=== Stated goal ===
Can you reproduce each of the following records line for line, without changing anything?

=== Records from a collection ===
=-=-=-=-=

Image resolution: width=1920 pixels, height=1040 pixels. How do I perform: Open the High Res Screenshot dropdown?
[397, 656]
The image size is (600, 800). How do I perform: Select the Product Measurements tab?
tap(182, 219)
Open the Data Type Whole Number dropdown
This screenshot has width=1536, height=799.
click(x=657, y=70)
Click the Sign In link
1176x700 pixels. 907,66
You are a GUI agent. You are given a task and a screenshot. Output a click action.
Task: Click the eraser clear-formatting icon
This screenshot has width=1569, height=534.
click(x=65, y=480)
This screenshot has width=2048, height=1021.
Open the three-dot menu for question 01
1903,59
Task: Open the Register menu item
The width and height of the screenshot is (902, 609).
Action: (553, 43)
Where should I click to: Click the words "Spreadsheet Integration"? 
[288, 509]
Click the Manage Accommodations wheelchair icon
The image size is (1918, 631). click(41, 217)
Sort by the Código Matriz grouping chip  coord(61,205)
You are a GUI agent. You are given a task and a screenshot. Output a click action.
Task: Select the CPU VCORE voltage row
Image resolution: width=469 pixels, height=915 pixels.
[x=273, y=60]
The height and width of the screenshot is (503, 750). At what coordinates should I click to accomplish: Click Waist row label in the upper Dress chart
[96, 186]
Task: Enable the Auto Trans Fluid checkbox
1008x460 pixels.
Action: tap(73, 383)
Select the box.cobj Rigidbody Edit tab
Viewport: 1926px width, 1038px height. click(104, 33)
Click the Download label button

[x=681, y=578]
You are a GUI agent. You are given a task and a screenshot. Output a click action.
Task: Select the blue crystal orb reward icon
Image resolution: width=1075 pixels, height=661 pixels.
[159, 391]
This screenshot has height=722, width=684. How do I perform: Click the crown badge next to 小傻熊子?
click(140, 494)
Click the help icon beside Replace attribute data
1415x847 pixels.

=-=-=-=-=

=== Response ===
Image resolution: width=1920 pixels, height=1040 pixels. How do I perform: Open the High Res Screenshot dropdown?
[397, 656]
The image size is (600, 800). How do I perform: Select the Product Measurements tab?
tap(182, 219)
Open the Data Type Whole Number dropdown
This screenshot has width=1536, height=799.
click(x=657, y=70)
Click the Sign In link
1176x700 pixels. 907,66
You are a GUI agent. You are given a task and a screenshot. Output a click action.
Task: Click the eraser clear-formatting icon
This screenshot has width=1569, height=534.
click(x=65, y=480)
This screenshot has width=2048, height=1021.
Open the three-dot menu for question 01
1903,59
Task: Open the Register menu item
The width and height of the screenshot is (902, 609).
Action: (553, 43)
Where should I click to: Click the words "Spreadsheet Integration"? 
[288, 509]
Click the Manage Accommodations wheelchair icon
The image size is (1918, 631). click(41, 217)
Sort by the Código Matriz grouping chip  coord(61,205)
You are a GUI agent. You are given a task and a screenshot. Output a click action.
Task: Select the CPU VCORE voltage row
Image resolution: width=469 pixels, height=915 pixels.
[x=273, y=60]
The height and width of the screenshot is (503, 750). At what coordinates should I click to accomplish: Click Waist row label in the upper Dress chart
[96, 186]
Task: Enable the Auto Trans Fluid checkbox
1008x460 pixels.
Action: tap(73, 383)
Select the box.cobj Rigidbody Edit tab
Viewport: 1926px width, 1038px height. click(104, 33)
Click the Download label button

[x=681, y=578]
You are a GUI agent. You are given a task and a screenshot. Output a click action.
Task: Select the blue crystal orb reward icon
Image resolution: width=1075 pixels, height=661 pixels.
[159, 391]
This screenshot has height=722, width=684. How do I perform: Click the crown badge next to 小傻熊子?
click(140, 494)
Click the help icon beside Replace attribute data
1415x847 pixels.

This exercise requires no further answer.